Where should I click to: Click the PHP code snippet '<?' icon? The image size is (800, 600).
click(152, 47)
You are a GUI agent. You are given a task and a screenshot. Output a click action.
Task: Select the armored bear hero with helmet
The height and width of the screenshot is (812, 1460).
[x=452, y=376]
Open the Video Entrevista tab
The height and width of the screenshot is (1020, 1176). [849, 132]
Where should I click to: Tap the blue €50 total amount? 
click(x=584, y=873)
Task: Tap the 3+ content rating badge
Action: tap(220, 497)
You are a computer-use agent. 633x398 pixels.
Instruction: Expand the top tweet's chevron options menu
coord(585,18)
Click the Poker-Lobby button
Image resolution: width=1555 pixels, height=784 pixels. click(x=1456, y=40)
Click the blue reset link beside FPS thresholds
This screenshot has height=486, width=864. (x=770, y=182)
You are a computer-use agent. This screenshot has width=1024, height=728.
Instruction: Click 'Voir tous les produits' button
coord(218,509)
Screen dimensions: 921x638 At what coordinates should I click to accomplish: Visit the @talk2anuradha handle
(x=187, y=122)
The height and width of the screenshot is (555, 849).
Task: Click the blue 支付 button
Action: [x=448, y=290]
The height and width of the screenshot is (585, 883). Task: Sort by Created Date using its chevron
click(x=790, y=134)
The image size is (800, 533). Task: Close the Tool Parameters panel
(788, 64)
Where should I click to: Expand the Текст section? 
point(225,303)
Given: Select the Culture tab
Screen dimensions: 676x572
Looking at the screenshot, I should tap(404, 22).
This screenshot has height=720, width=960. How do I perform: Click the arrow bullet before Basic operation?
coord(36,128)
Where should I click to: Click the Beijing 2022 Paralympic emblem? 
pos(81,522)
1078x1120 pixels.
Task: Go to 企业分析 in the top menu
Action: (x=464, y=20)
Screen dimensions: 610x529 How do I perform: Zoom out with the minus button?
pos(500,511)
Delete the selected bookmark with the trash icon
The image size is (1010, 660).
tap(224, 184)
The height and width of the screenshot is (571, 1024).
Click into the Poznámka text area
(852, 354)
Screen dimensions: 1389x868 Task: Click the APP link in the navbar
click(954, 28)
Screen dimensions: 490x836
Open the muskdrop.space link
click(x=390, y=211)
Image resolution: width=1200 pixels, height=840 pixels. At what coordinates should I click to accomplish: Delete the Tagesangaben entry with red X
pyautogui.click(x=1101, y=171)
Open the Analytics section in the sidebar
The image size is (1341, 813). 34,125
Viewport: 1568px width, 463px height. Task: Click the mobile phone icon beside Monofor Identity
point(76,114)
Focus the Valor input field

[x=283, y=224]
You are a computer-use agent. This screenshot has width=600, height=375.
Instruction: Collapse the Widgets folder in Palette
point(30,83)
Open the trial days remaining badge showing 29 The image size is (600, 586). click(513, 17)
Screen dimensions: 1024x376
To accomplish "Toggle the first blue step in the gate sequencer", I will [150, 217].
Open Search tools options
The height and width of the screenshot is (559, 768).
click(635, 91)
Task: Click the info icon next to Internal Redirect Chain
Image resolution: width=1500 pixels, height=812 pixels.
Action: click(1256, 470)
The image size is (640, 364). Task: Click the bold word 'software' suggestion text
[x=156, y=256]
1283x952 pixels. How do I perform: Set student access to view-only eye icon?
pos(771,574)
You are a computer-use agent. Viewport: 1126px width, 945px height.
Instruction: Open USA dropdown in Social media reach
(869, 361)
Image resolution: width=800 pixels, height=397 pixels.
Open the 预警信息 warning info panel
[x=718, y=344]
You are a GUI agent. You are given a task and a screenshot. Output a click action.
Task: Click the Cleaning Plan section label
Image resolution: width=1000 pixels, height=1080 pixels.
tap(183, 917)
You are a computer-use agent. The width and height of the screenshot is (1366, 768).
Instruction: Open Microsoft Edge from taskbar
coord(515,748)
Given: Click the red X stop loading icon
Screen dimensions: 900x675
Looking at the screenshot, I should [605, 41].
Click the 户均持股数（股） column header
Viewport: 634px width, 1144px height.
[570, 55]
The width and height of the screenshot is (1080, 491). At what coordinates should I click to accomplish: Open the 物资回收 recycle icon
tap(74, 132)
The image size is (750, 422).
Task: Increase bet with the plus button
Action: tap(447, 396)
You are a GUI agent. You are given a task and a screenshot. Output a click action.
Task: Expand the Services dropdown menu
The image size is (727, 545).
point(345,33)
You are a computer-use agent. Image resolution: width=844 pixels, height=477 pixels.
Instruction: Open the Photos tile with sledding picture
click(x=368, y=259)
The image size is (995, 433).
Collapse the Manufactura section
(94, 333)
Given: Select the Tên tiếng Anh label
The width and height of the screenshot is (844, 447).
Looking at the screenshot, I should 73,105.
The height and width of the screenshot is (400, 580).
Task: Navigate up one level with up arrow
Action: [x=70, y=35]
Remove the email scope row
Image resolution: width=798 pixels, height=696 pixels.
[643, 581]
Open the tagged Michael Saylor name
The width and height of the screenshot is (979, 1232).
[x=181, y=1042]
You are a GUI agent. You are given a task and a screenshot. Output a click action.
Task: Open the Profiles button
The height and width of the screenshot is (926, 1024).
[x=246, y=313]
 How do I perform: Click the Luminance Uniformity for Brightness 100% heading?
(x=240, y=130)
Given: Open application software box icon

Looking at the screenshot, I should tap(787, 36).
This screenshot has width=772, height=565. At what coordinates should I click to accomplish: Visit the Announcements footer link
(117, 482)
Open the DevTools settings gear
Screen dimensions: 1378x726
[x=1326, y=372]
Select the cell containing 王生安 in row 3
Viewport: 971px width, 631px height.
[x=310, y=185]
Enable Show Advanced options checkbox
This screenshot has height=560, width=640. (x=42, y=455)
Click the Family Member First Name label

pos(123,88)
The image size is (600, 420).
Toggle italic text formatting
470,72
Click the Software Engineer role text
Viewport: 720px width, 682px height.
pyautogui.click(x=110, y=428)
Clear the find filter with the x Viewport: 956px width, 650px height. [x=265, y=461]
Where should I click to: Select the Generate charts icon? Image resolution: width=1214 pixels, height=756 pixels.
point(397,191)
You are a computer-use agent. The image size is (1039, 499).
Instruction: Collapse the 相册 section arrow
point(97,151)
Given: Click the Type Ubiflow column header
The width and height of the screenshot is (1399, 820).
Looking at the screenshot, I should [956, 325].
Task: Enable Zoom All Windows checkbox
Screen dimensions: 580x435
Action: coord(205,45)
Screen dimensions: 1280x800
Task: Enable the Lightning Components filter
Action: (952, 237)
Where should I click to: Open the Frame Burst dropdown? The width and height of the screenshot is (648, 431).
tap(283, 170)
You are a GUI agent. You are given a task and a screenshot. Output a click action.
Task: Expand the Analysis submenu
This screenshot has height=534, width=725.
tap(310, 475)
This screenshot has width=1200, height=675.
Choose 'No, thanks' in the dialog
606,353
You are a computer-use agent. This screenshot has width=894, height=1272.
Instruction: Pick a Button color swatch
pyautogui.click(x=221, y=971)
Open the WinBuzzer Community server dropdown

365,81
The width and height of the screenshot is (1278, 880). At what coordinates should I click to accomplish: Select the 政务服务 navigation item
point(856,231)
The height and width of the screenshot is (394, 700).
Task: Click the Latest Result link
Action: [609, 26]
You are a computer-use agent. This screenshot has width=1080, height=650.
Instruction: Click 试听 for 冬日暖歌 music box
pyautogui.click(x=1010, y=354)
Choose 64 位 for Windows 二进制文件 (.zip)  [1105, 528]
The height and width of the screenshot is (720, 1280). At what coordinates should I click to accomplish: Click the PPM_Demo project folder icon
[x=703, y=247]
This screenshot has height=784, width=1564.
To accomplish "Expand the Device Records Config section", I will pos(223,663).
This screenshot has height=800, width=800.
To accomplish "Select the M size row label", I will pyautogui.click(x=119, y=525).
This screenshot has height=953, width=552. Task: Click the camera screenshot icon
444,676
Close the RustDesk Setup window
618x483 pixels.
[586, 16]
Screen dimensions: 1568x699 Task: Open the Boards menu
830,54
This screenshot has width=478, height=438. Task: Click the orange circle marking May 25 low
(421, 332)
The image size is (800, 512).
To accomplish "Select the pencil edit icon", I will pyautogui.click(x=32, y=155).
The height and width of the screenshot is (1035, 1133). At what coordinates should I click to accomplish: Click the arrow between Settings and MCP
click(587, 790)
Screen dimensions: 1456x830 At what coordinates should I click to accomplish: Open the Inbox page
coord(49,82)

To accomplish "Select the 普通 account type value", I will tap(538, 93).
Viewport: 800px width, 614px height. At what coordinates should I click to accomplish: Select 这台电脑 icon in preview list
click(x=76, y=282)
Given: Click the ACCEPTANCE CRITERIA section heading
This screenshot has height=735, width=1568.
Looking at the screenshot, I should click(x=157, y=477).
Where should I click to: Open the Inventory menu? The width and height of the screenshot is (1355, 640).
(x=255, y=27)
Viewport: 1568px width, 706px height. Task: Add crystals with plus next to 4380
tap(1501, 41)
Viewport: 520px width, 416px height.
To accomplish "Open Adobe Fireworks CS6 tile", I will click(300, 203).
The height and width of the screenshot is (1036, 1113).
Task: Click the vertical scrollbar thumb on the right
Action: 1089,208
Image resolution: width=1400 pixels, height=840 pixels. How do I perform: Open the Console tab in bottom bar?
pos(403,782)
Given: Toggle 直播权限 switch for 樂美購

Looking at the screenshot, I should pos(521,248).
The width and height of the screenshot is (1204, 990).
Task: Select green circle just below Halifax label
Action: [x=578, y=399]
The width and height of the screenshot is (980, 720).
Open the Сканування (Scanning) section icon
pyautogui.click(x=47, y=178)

=-=-=-=-=

TASK REQUIREMENTS: The word "Windows" appears in some lines of the data. Copy every one of those lines.

ANSWER SECTION:
Task: Enable Zoom All Windows checkbox
Choose 64 位 for Windows 二进制文件 (.zip)  [1105, 528]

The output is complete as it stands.